* **AIM OF THE TASK**
Every record is to be transcribed exactly as written.
=-=-=-=-=
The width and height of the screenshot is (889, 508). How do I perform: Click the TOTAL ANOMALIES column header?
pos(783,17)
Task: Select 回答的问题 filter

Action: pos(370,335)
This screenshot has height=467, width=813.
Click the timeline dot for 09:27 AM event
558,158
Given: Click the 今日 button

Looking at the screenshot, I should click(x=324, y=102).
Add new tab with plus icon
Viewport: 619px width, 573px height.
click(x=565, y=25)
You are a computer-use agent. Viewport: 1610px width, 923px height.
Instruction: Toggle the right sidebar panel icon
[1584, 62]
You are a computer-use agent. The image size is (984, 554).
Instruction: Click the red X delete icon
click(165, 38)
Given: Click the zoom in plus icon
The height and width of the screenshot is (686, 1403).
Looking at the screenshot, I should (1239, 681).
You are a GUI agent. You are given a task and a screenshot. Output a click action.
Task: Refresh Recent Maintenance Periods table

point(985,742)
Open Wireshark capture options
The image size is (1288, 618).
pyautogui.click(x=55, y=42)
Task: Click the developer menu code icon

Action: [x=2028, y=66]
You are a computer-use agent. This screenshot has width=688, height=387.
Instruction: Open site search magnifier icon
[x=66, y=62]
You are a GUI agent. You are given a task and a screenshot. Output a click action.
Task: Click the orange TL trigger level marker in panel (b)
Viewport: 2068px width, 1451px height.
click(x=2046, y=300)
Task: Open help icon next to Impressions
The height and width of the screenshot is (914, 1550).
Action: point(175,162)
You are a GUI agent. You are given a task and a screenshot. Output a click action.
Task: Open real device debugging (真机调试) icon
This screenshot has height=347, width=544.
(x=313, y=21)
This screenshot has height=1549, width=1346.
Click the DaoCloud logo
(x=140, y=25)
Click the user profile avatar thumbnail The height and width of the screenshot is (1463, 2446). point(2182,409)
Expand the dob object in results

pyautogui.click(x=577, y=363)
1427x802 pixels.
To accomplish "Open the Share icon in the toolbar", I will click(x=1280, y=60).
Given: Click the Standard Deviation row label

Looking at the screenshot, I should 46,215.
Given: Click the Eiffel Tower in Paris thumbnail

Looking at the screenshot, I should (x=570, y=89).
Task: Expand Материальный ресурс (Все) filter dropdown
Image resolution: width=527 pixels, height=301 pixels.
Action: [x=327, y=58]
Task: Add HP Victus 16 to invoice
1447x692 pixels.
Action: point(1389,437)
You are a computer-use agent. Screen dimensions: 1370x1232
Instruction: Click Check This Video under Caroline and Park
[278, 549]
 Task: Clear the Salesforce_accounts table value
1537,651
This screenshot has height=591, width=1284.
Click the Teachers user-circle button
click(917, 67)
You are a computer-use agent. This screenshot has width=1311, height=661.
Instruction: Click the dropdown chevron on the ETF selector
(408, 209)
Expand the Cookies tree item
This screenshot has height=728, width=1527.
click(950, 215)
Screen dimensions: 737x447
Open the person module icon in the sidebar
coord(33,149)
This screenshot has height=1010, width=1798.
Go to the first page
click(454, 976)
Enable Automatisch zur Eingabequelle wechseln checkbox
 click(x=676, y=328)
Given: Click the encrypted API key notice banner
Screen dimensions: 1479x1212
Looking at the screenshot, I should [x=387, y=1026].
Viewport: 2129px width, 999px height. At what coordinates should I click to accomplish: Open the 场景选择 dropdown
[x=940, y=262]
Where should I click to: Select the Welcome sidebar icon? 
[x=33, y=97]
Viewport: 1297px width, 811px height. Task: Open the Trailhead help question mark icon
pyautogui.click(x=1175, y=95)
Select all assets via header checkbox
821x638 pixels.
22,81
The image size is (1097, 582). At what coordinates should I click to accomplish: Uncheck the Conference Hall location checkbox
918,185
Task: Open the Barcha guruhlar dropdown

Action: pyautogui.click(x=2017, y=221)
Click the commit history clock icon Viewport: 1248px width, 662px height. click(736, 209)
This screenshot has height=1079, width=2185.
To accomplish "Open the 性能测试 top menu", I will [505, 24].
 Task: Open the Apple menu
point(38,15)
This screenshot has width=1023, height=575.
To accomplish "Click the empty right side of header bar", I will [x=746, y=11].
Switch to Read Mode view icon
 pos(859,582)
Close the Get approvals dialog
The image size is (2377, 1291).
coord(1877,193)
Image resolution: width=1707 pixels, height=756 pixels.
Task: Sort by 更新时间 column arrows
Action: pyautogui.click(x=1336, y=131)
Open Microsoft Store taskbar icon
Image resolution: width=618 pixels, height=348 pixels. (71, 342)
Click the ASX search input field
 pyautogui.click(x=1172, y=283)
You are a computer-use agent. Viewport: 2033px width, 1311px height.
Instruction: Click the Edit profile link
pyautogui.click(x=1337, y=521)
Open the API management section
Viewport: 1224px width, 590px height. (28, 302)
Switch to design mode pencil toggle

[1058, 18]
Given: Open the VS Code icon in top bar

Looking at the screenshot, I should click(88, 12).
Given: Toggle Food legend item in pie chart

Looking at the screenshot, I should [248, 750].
=-=-=-=-=
* **FINAL ANSWER**
The width and height of the screenshot is (889, 508). How do I perform: Click the TOTAL ANOMALIES column header?
pos(783,17)
Task: Select 回答的问题 filter

Action: pos(370,335)
This screenshot has height=467, width=813.
Click the timeline dot for 09:27 AM event
558,158
Given: Click the 今日 button

Looking at the screenshot, I should click(x=324, y=102).
Add new tab with plus icon
Viewport: 619px width, 573px height.
click(x=565, y=25)
You are a computer-use agent. Viewport: 1610px width, 923px height.
Instruction: Toggle the right sidebar panel icon
[1584, 62]
You are a computer-use agent. The image size is (984, 554).
Instruction: Click the red X delete icon
click(165, 38)
Given: Click the zoom in plus icon
The height and width of the screenshot is (686, 1403).
Looking at the screenshot, I should (1239, 681).
You are a GUI agent. You are given a task and a screenshot. Output a click action.
Task: Refresh Recent Maintenance Periods table

point(985,742)
Open Wireshark capture options
The image size is (1288, 618).
pyautogui.click(x=55, y=42)
Task: Click the developer menu code icon

Action: [x=2028, y=66]
You are a computer-use agent. This screenshot has width=688, height=387.
Instruction: Open site search magnifier icon
[x=66, y=62]
You are a GUI agent. You are given a task and a screenshot. Output a click action.
Task: Click the orange TL trigger level marker in panel (b)
Viewport: 2068px width, 1451px height.
click(x=2046, y=300)
Task: Open help icon next to Impressions
The height and width of the screenshot is (914, 1550).
Action: point(175,162)
You are a GUI agent. You are given a task and a screenshot. Output a click action.
Task: Open real device debugging (真机调试) icon
This screenshot has height=347, width=544.
(x=313, y=21)
This screenshot has height=1549, width=1346.
Click the DaoCloud logo
(x=140, y=25)
Click the user profile avatar thumbnail The height and width of the screenshot is (1463, 2446). point(2182,409)
Expand the dob object in results

pyautogui.click(x=577, y=363)
1427x802 pixels.
To accomplish "Open the Share icon in the toolbar", I will click(x=1280, y=60).
Given: Click the Standard Deviation row label

Looking at the screenshot, I should 46,215.
Given: Click the Eiffel Tower in Paris thumbnail

Looking at the screenshot, I should (x=570, y=89).
Task: Expand Материальный ресурс (Все) filter dropdown
Image resolution: width=527 pixels, height=301 pixels.
Action: [x=327, y=58]
Task: Add HP Victus 16 to invoice
1447x692 pixels.
Action: point(1389,437)
You are a computer-use agent. Screen dimensions: 1370x1232
Instruction: Click Check This Video under Caroline and Park
[278, 549]
 Task: Clear the Salesforce_accounts table value
1537,651
This screenshot has height=591, width=1284.
Click the Teachers user-circle button
click(917, 67)
You are a computer-use agent. This screenshot has width=1311, height=661.
Instruction: Click the dropdown chevron on the ETF selector
(408, 209)
Expand the Cookies tree item
This screenshot has height=728, width=1527.
click(950, 215)
Screen dimensions: 737x447
Open the person module icon in the sidebar
coord(33,149)
This screenshot has height=1010, width=1798.
Go to the first page
click(454, 976)
Enable Automatisch zur Eingabequelle wechseln checkbox
 click(x=676, y=328)
Given: Click the encrypted API key notice banner
Screen dimensions: 1479x1212
Looking at the screenshot, I should [x=387, y=1026].
Viewport: 2129px width, 999px height. At what coordinates should I click to accomplish: Open the 场景选择 dropdown
[x=940, y=262]
Where should I click to: Select the Welcome sidebar icon? 
[x=33, y=97]
Viewport: 1297px width, 811px height. Task: Open the Trailhead help question mark icon
pyautogui.click(x=1175, y=95)
Select all assets via header checkbox
821x638 pixels.
22,81
The image size is (1097, 582). At what coordinates should I click to accomplish: Uncheck the Conference Hall location checkbox
918,185
Task: Open the Barcha guruhlar dropdown

Action: pyautogui.click(x=2017, y=221)
Click the commit history clock icon Viewport: 1248px width, 662px height. click(736, 209)
This screenshot has height=1079, width=2185.
To accomplish "Open the 性能测试 top menu", I will [505, 24].
 Task: Open the Apple menu
point(38,15)
This screenshot has width=1023, height=575.
To accomplish "Click the empty right side of header bar", I will [x=746, y=11].
Switch to Read Mode view icon
 pos(859,582)
Close the Get approvals dialog
The image size is (2377, 1291).
coord(1877,193)
Image resolution: width=1707 pixels, height=756 pixels.
Task: Sort by 更新时间 column arrows
Action: pyautogui.click(x=1336, y=131)
Open Microsoft Store taskbar icon
Image resolution: width=618 pixels, height=348 pixels. (71, 342)
Click the ASX search input field
 pyautogui.click(x=1172, y=283)
You are a computer-use agent. Viewport: 2033px width, 1311px height.
Instruction: Click the Edit profile link
pyautogui.click(x=1337, y=521)
Open the API management section
Viewport: 1224px width, 590px height. (28, 302)
Switch to design mode pencil toggle

[1058, 18]
Given: Open the VS Code icon in top bar

Looking at the screenshot, I should click(88, 12).
Given: Toggle Food legend item in pie chart

Looking at the screenshot, I should [248, 750].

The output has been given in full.